- **The problem**
Set down every record below exactly as it stands, leaving out the pictures.
(Provided records Opens)
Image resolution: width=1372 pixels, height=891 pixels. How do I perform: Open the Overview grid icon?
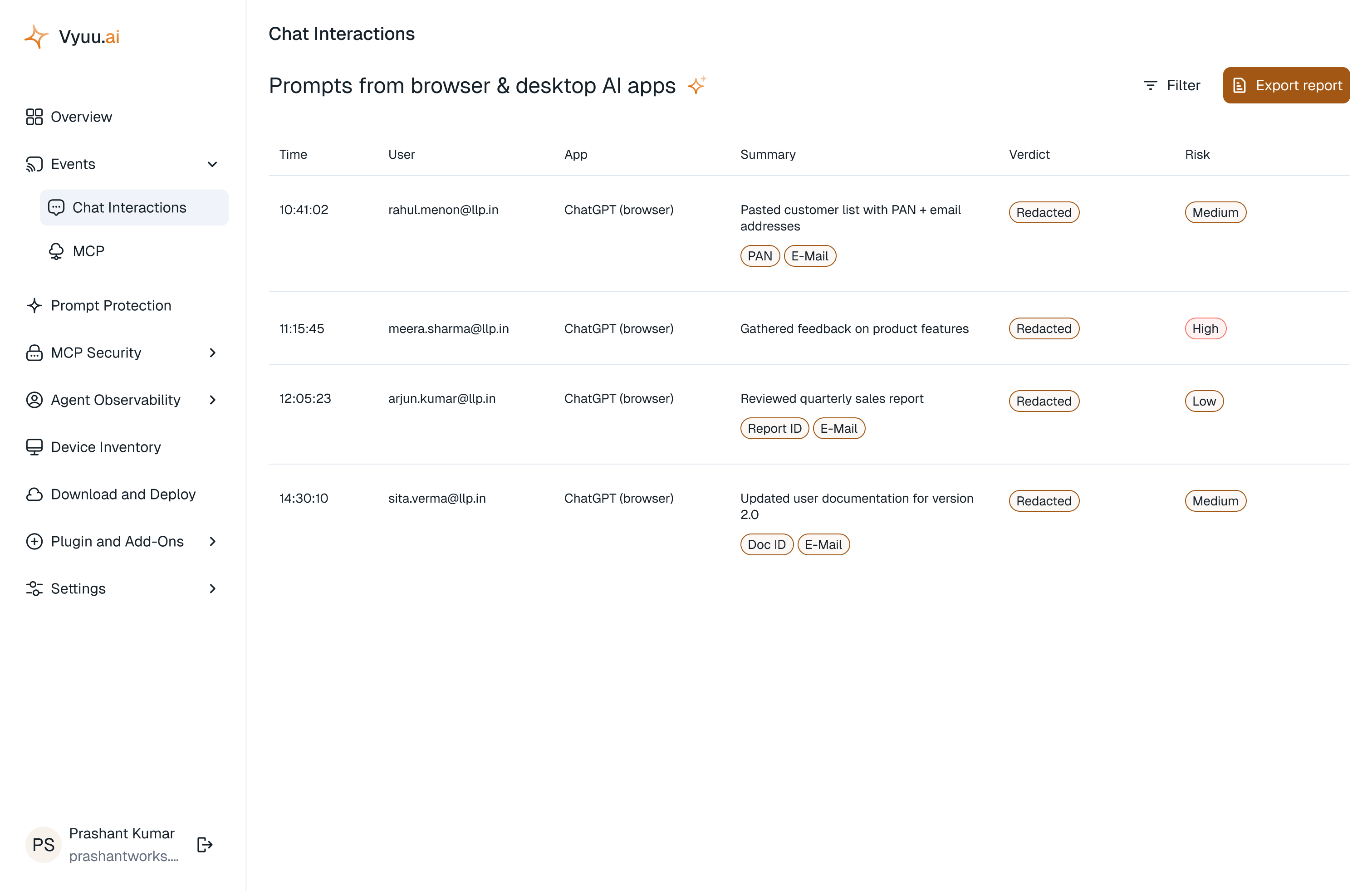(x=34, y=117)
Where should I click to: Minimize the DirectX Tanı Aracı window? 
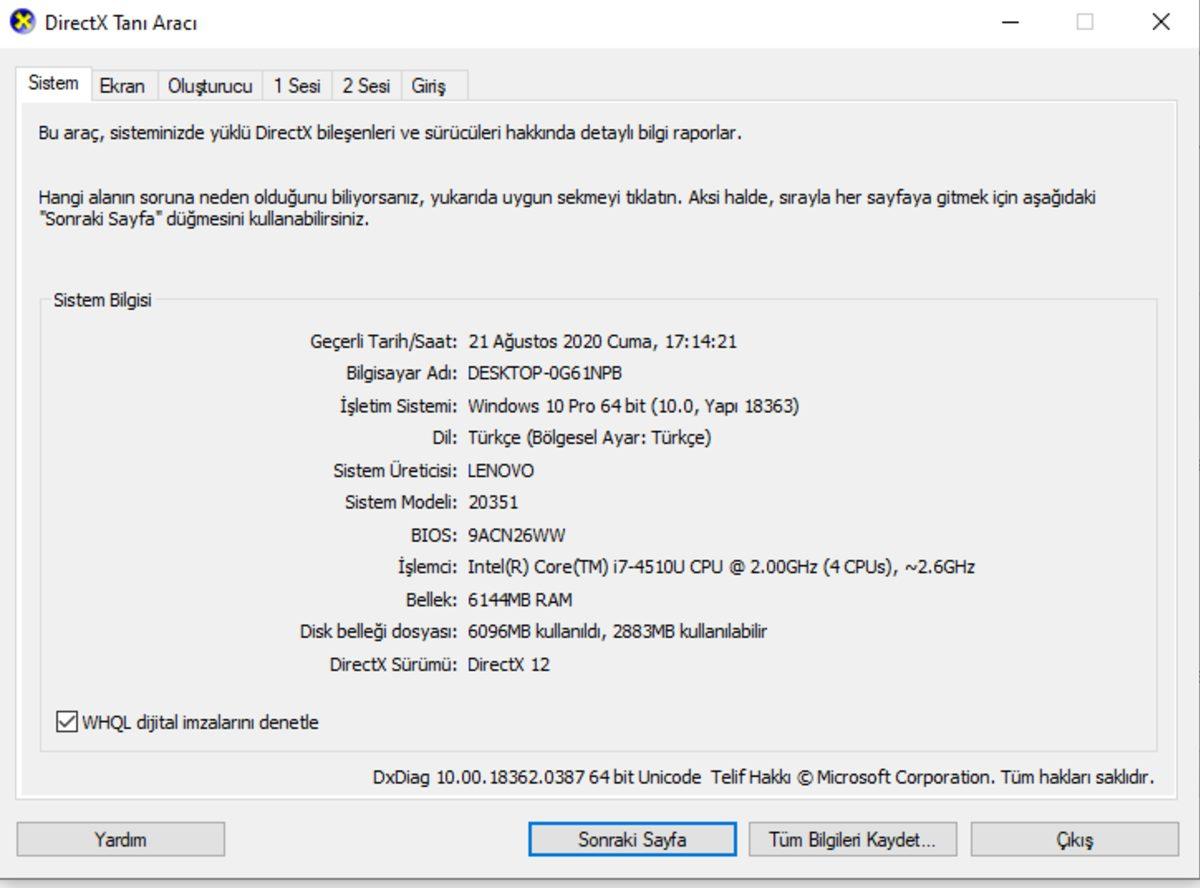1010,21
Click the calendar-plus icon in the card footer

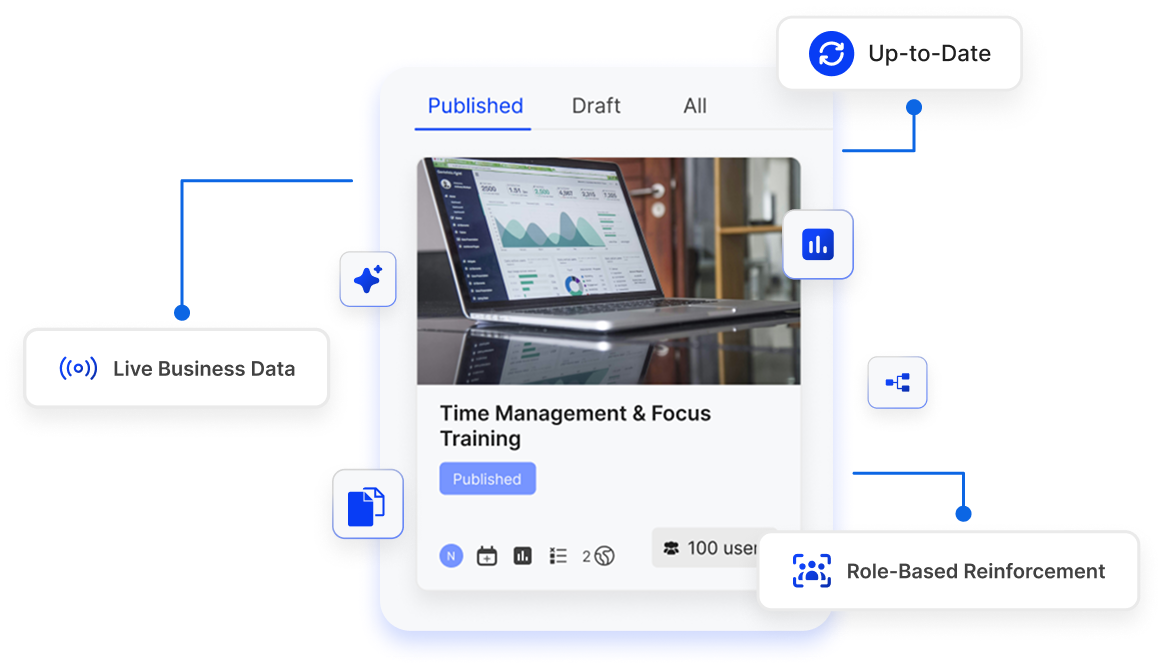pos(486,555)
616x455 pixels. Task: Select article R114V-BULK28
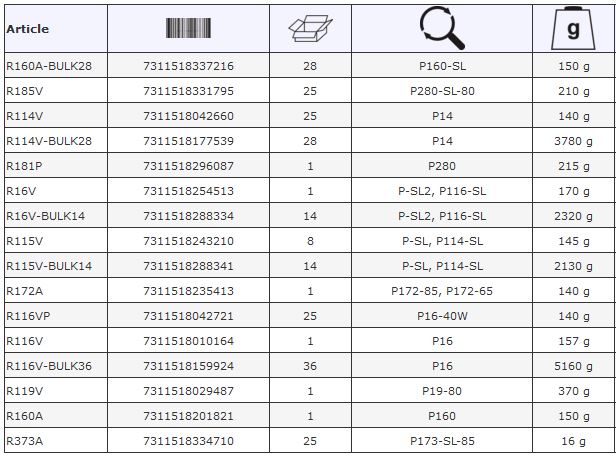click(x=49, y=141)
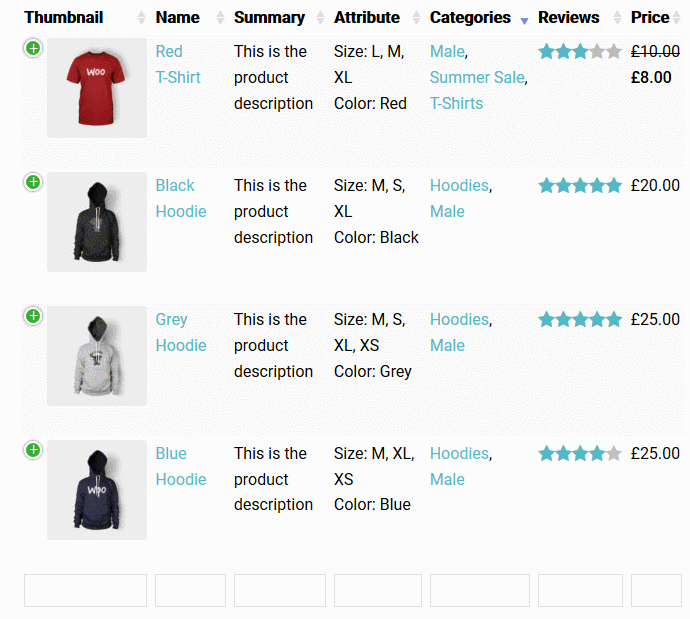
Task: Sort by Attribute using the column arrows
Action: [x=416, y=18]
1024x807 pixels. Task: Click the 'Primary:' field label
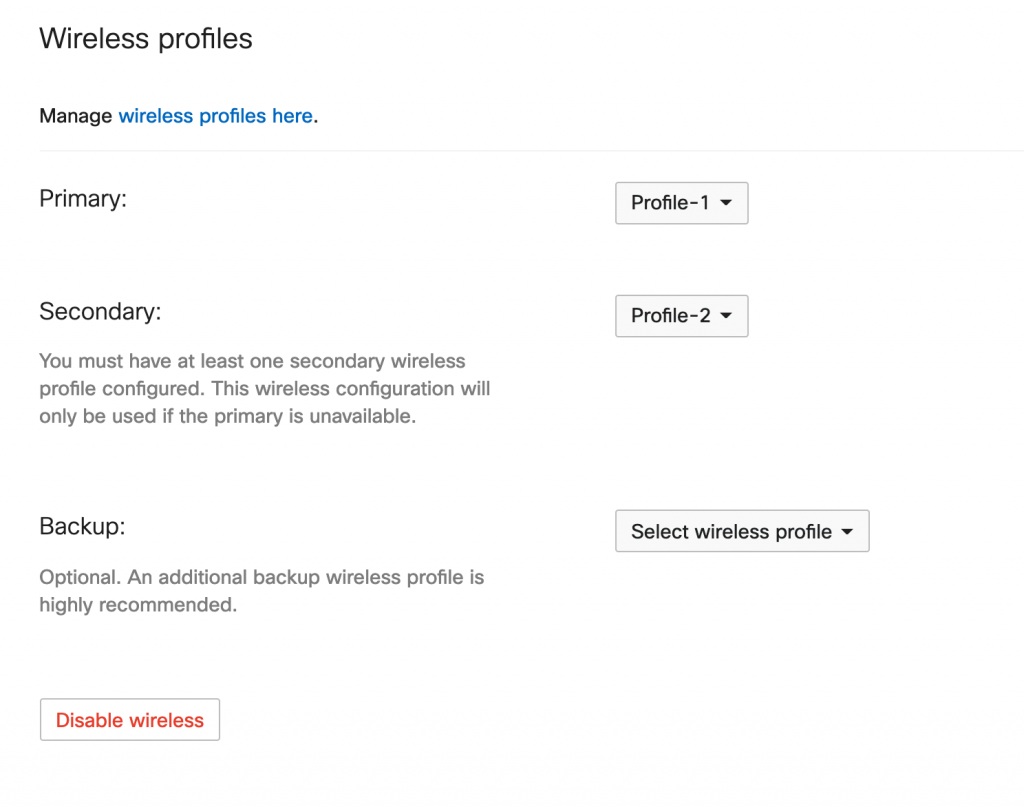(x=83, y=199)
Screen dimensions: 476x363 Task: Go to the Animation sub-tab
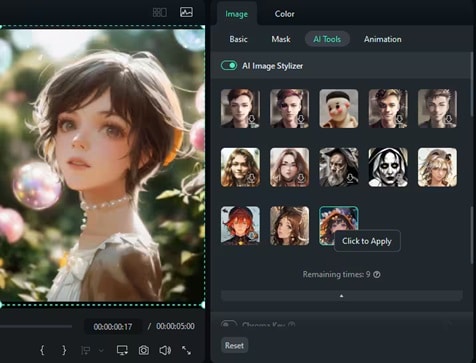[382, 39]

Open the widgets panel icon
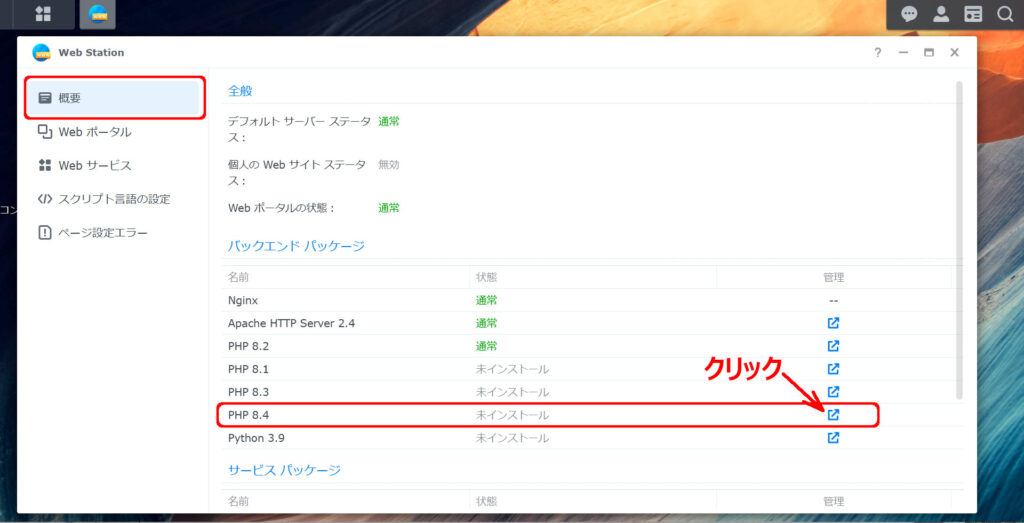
(Provided records Closes)
- **Solution for this task**
Image resolution: width=1372 pixels, height=891 pixels. How do I perform: Open the Overview grid icon?
(x=34, y=117)
Where should I click to: Minimize the DirectX Tanı Aracı window? 
1010,21
Click the calendar-plus icon in the card footer

pos(486,555)
616x455 pixels. Task: Select article R114V-BULK28
click(x=49, y=141)
Task: Sort by Attribute using the column arrows
Action: [x=416, y=18]
1024x807 pixels. Task: Click the 'Primary:' field label
(x=83, y=199)
Screen dimensions: 476x363 Task: Go to the Animation sub-tab
[382, 39]

Open the widgets panel icon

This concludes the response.